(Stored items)
=====

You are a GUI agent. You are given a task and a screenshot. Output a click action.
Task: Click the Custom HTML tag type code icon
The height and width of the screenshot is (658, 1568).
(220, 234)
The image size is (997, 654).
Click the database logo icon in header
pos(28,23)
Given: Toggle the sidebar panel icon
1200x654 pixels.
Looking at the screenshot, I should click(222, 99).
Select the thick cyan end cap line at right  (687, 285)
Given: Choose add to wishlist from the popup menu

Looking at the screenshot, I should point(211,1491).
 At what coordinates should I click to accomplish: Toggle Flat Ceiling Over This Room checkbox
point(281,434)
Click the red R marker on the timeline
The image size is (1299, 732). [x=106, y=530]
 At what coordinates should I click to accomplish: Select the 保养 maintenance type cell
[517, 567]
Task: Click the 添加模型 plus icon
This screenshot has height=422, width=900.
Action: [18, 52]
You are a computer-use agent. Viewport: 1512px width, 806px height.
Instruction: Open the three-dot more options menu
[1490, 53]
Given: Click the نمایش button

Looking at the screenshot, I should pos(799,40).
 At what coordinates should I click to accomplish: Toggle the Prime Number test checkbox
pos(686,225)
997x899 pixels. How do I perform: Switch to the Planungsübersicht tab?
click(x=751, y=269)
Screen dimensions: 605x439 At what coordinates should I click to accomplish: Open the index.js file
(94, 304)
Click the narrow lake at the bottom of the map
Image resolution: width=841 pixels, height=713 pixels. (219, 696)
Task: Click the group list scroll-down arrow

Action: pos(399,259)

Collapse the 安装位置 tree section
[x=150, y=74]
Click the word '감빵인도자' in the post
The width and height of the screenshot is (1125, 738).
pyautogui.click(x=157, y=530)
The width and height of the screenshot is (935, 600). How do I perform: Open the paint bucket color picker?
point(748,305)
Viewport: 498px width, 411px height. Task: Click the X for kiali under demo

=====

Supply only the count of lines above holding "Viewport".

2